When the brain is injured or becomes infected, the normal flow of fluids within the brain can be disrupted, leading to fluid build-up and swelling. This excess fluid must be drained, or pressure can rise to life-threatening levels. This rise in ICP and complications from attempted treatment result in high rates of disability and death. IRRAflow is designed to provide patients with a safer, more effective treatment than traditional drainage devices by integrating aspiration, fluid irrigation, and ICP monitoring in a single system that is automated by a proprietary software that tailors treatment to each patient’s changing condition.

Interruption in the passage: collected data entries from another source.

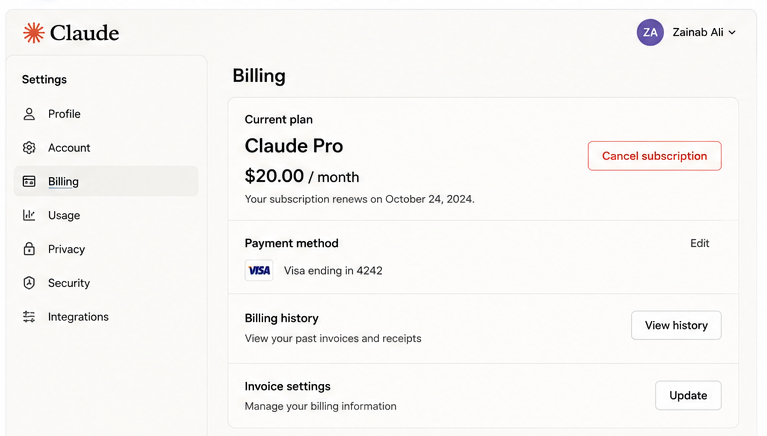Click the Integrations sliders icon
Image resolution: width=767 pixels, height=436 pixels.
tap(29, 317)
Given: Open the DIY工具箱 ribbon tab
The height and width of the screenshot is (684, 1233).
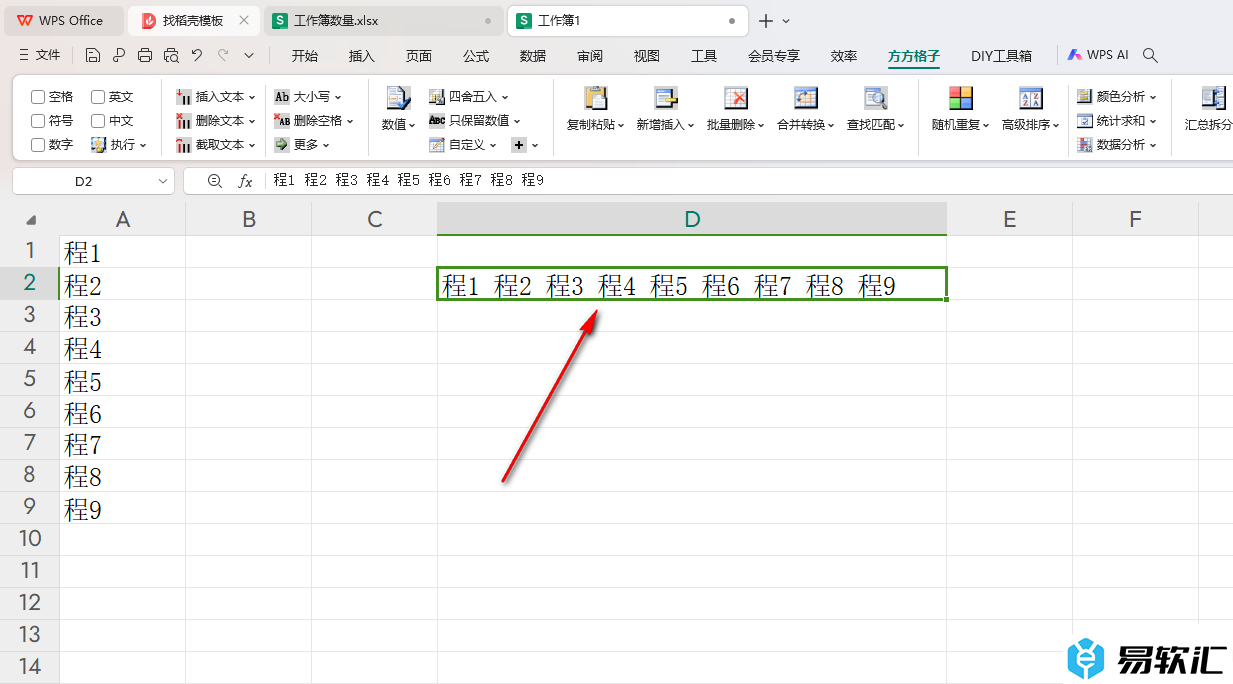Looking at the screenshot, I should [x=1001, y=56].
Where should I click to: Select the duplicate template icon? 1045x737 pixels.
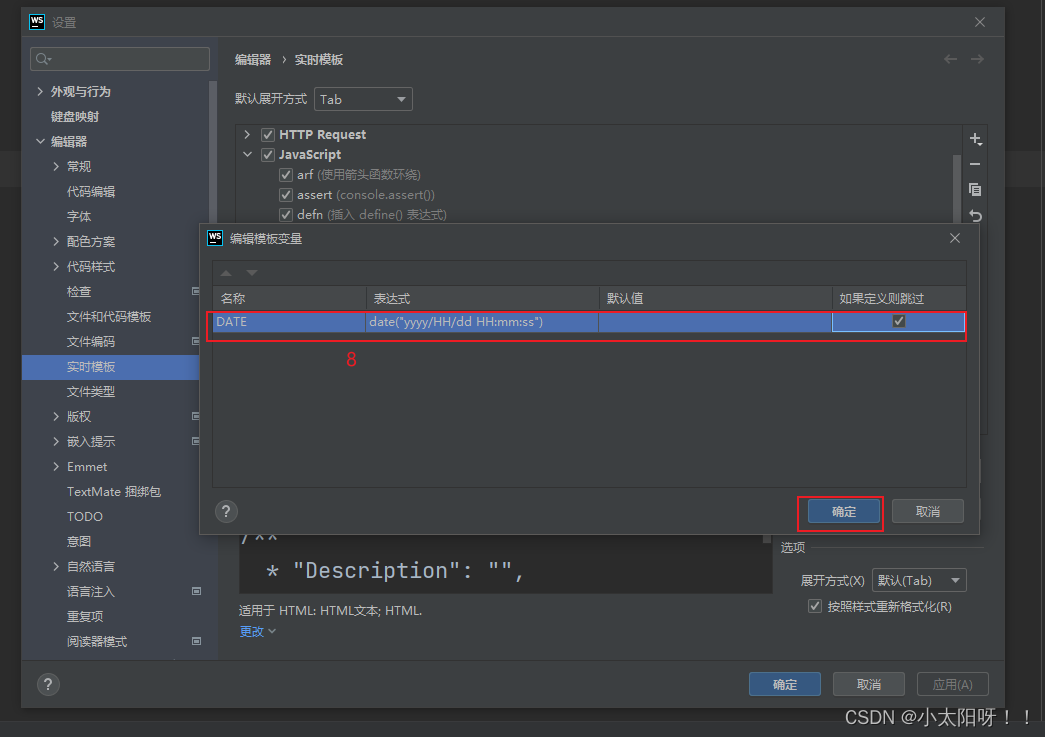point(976,190)
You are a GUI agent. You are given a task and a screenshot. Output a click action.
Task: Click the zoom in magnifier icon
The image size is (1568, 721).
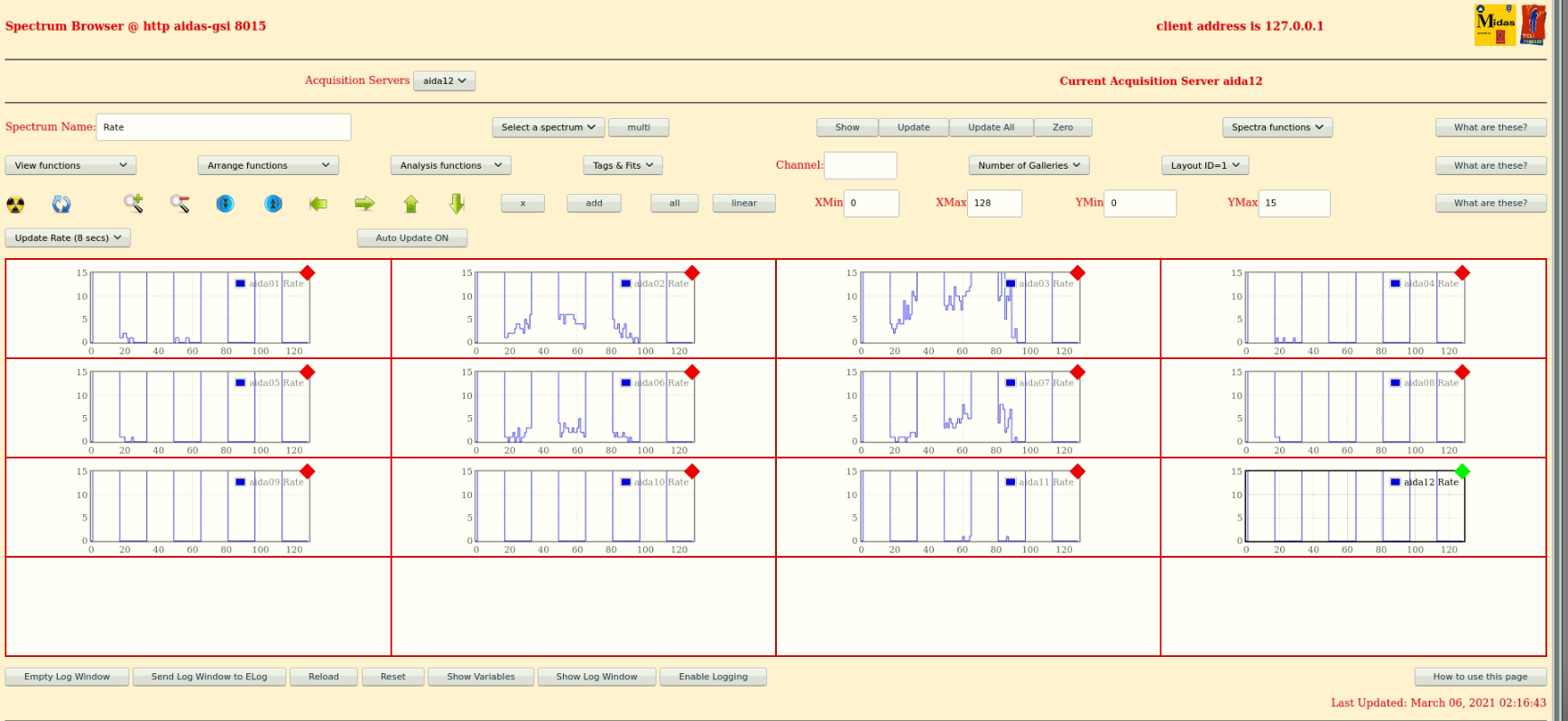[x=134, y=204]
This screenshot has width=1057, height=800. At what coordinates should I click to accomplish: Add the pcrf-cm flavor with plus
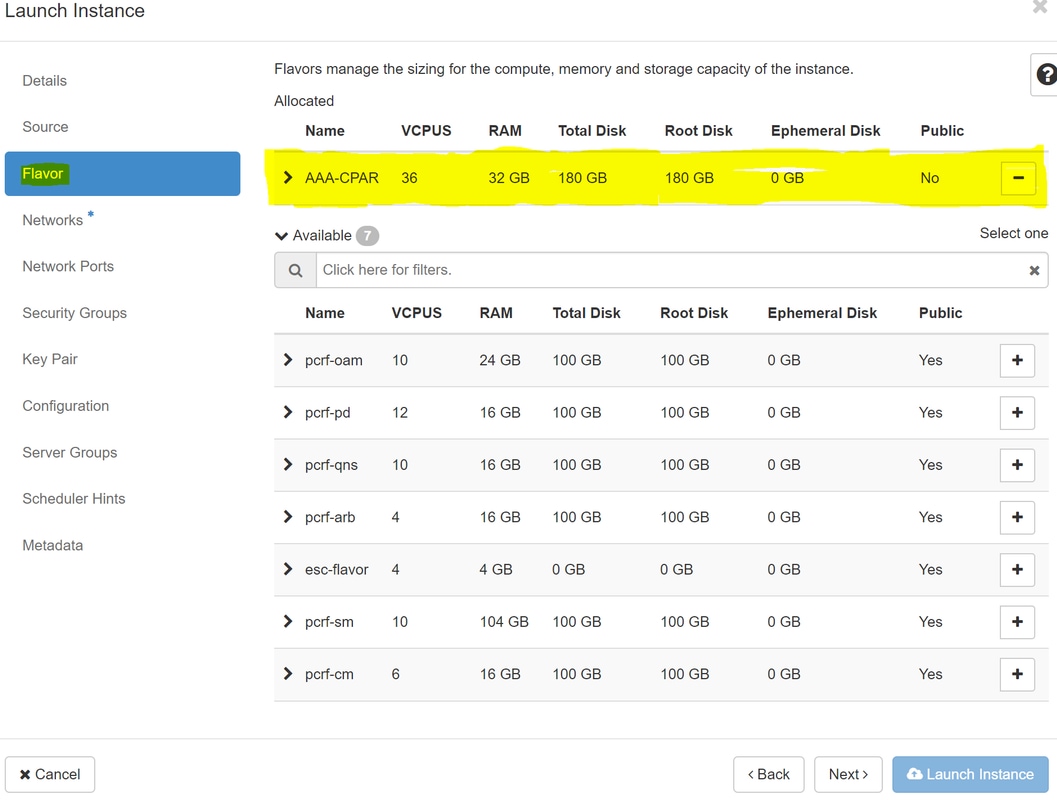pyautogui.click(x=1017, y=674)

”The United States is the world’s largest market for intracranial procedures and the FDA clearance of IRRAflow is a significant milestone for IRRAS,” said Kleanthis G. Xanthopoulos, Ph.D., President and CEO of IRRAS. ”We are committed to advancing new and transformative treatments for neurosurgical patients that result in fewer complications, disabilities, and deaths.”

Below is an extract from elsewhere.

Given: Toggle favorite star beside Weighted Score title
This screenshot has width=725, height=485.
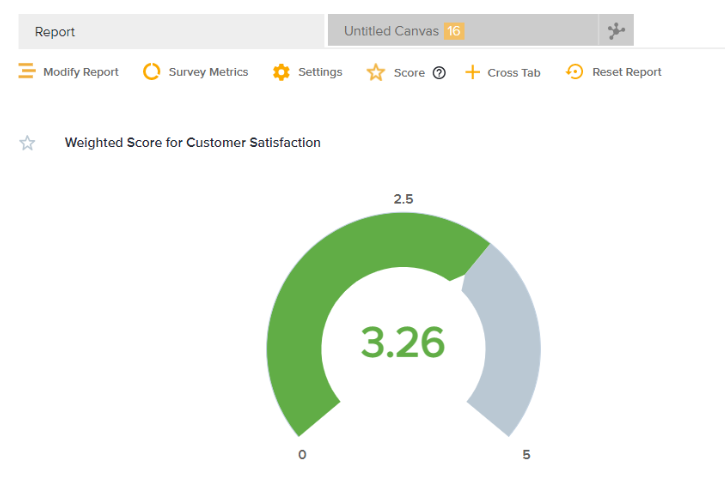Looking at the screenshot, I should coord(28,143).
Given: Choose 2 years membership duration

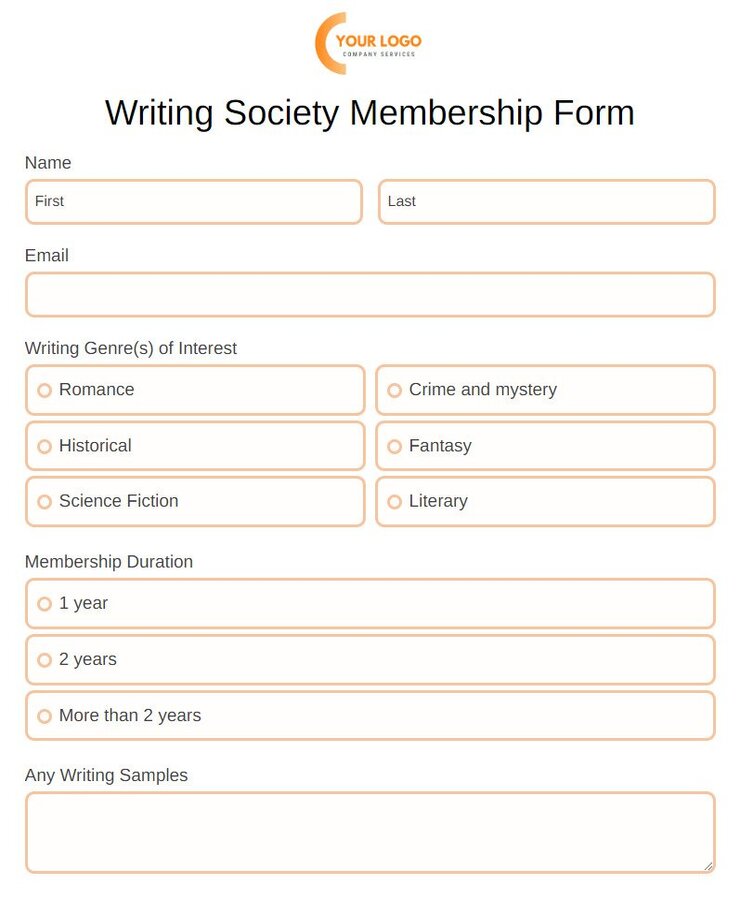Looking at the screenshot, I should [44, 660].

“We are thrilled to introduce IRRAflow to neurosurgeons in the United States. Following successful case outcomes and significant customer interest in Europe across a variety of neurosurgeries, we are confident that IRRAflow will significantly improve the outcomes of US patients with its unique mechanism of action,” said Will Martin, IRRAS’ Chief Commercial Officer.
For more information, please contact:
Fredrik Alpsten
CFO and Deputy CEO
+46 706 67 31 06
fredrik.alpsten@irras.com
About IRRAS
IRRAS AB (NASDAQ Stockholm: IRRAS) is a publicly-traded, commercial-stage medical technology company focused on developing and commercializing innovative solutions for brain surgery. The Company’s initial product, IRRAflow®, addresses the complications associated with the current methods of managing intracranial fluid by using a dual lumen catheter that combines active irrigation with ongoing fluid drainage. Regularly during treatment, the catheter is automatically flushed to prevent common catheter occlusions from forming. Because IRRAflow is a completely closed system, it is designed to reduce the documented infection risk of these procedures. Additionally, IRRAflow incorporates ICP monitoring into this catheter and uses a proprietary software to regulate treatment based on desired pressure levels.

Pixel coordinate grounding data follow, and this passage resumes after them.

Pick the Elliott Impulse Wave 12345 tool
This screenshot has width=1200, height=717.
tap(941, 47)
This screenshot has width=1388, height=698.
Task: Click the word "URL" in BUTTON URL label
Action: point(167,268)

With its unique product portfolio, protected by property patents and patent applications, IRRAS is well-positioned to establish a leadership position in the medical device market. IRRAS maintains its headquarters in Stockholm, Sweden, with corporate offices in Munich, Germany, and San Diego, California, USA. For more information, please visit www.irras.com.
This document is considered information that IRRAS is obliged to disclose pursuant to the EU Market Abuse Regulation. The information was released for public disclosure, through the agency of the contact person above, on July 16, 2018 at 8.00 a.m. (CET).